Em declarações à Renascença, o padre Alfredo Gonçalves defende que "as igrejas devem fazer todos os esforços para chamar à reconciliação, pelo bem-estar do maior número de pessoas".
O que vai ser preciso fazer para unir os brasileiros?
Antes de tudo, essa divisão ao meio deve ser bem entendida. Não se trata exatamente de uma polarização equivalente como parte da comunicação social e do público tenta mostrar. Em lugar de dois "polos", o que se observa são duas visões da prática política. De um lado, o total desrespeito às regras do processo democrático, desrespeito acentuado no próprio processo eleitoral.
De outro lado, a tentativa de retornar à normalidade democrática, sob as diretrizes da Constituição. Neste sentido, não podemos colocar em pratos iguais da balança o fascismo populista e a busca por uma democratização necessária e urgente. A equivalência pode ser uma armadilha perigosa.

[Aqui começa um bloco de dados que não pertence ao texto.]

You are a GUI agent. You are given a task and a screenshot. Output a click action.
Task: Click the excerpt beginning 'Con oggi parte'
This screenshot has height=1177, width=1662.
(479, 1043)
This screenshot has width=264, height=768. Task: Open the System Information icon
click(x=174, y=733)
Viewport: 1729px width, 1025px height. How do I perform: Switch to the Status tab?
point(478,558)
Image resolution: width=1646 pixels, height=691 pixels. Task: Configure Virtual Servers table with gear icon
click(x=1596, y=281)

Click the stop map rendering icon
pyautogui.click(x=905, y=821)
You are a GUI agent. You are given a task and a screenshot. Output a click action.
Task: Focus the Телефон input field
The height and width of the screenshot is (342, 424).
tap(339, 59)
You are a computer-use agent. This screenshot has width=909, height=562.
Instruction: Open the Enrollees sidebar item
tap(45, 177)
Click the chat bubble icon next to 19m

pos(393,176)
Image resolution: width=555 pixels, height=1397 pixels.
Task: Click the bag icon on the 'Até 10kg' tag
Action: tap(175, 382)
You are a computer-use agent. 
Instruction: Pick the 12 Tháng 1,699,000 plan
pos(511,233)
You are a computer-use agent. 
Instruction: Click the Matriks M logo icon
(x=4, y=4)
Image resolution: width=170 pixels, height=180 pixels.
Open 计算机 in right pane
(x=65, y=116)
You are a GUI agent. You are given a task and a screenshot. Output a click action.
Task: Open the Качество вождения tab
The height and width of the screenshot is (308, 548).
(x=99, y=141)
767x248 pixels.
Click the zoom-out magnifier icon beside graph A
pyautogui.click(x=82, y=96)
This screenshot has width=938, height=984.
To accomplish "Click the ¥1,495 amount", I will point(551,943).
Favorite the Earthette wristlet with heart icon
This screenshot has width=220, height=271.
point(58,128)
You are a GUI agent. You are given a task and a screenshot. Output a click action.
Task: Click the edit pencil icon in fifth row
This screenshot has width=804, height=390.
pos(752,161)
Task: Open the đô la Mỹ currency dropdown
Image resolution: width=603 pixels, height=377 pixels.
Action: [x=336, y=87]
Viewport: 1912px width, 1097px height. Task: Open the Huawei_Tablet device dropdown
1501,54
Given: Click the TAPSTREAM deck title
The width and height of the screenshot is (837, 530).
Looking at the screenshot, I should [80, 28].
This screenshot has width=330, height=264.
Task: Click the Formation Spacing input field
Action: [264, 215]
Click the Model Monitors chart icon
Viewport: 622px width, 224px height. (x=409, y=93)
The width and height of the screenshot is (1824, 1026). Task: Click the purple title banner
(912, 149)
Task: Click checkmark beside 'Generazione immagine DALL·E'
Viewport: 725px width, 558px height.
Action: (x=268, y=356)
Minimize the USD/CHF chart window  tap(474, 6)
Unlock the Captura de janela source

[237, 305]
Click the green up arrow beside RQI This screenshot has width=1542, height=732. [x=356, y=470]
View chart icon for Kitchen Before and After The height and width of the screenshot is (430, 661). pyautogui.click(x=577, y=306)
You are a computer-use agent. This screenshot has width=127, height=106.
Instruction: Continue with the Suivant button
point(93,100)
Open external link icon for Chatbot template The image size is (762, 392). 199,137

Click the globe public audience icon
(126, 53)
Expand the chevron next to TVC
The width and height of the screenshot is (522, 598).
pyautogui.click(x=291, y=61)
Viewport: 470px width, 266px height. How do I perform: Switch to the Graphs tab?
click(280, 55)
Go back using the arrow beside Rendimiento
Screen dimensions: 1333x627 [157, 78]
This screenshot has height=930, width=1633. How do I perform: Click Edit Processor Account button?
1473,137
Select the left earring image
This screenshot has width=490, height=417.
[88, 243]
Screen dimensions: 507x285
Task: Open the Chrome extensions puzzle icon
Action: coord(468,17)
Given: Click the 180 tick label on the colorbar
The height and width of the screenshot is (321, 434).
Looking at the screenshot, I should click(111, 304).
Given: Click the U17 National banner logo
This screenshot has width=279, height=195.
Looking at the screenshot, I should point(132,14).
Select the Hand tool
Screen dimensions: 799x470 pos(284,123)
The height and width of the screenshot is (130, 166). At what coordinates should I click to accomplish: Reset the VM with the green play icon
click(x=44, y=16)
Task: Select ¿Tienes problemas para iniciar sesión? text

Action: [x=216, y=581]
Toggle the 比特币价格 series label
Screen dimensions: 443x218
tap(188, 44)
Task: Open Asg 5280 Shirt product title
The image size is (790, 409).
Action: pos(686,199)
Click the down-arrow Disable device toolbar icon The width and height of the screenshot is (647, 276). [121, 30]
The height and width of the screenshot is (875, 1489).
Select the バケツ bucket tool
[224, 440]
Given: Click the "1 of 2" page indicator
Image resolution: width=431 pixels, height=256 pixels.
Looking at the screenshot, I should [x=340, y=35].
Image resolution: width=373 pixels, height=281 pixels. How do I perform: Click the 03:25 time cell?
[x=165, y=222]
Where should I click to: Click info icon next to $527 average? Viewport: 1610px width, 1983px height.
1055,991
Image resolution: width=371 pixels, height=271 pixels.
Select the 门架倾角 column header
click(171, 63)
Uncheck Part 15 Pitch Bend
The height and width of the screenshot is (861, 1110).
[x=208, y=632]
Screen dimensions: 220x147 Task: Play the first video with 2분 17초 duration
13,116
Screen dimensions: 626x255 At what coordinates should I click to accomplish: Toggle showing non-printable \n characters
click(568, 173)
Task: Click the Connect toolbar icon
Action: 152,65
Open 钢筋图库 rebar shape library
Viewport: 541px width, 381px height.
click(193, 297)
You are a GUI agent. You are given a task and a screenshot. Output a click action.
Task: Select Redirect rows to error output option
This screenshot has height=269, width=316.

Penso que a resposta mais efetiva e seguir alargando o leque de representatividade, já demonstrado pelo candidato Lula, em vista de uma governabilidade com mais inclusão e participação.
Movimentos sociais, igreja, entidades, associações e organizações em geral têm aí uma tarefa conjunta e solidária. Não se trata de um combate igualitário entre duas forças, e sim de um combate entre as regras democráticas e a subversão de tais regras em favor dos privilégios da extrema-direita.
Que papel está reservado à Igreja na procura de uma solução apaziguadora?
A religião, em geral, e a igreja católica ou as igrejas pentecostais, em particular, tiveram papel relevante em todo processo eleitoral. Por parte de Bolsonaro, houve uma tentativa deliberada de manipular e instrumentalizar a fé em troca de votos. Nesse ponto, Lula se mostrou mais discreto e respeitoso.
Neste momento creio que as igrejas devem fazer todos os esforços para chamar à reconciliação pelo bem-estar do maior número de pessoas.
Trata-se de temperar a política com um toque de ética, levando em consideração as necessidades básicas e inadiáveis da população de baixa renda: políticas públicas de saúde, emprego, educação, segurança, meio ambiente, entre outras.
Creio que é hora de contar com todas as forças vivas e ativas da sociedade numa espécie de pacto pela nação. A campanha do Lula, pela sua composição, já apontava para isso. Agora é o caso de ampliar esse leque de protagonistas, envolvendo não apenas o PT, mas outras forças políticas, como disse o presidente eleito
Como terá de ser o comportamento da nova presidência para ajudar a cumprir com dignidade o mandato de Bolsonaro?
Na verdade, é difícil encontrar algum grau de dignidade no mandato de Bolsonaro. Já se passaram quase 20 horas da vitória de Lula, e nada de Bolsonaro admitir a derrota e criar um gabinete de transição, gabinete que é uma exigência da Constituição.
Enquanto várias autoridades internacionais e vários políticos nacionais, inclusive bolsonaristas, já enviaram seu reconhecimento, Bolsonaro persiste num silêncio um tanto quanto sinistro. Impossível saber quando e como Bolsonaro vai reagir ao resultado das eleições. Mas a incerteza e a falta de transparência geram um clima de insegurança.
Onde não há suficiente luz, surgem as sombras e os fantasmas. De qualquer forma, Lula já trabalha para compor o próximo governo, independentemente do que fará Bolsonaro. Esses dois meses de transição são decisivos para evitar traumas mais profundos e, voltando ao tema, para evitar aprofundar o fosso entre criando na sociedade brasileira.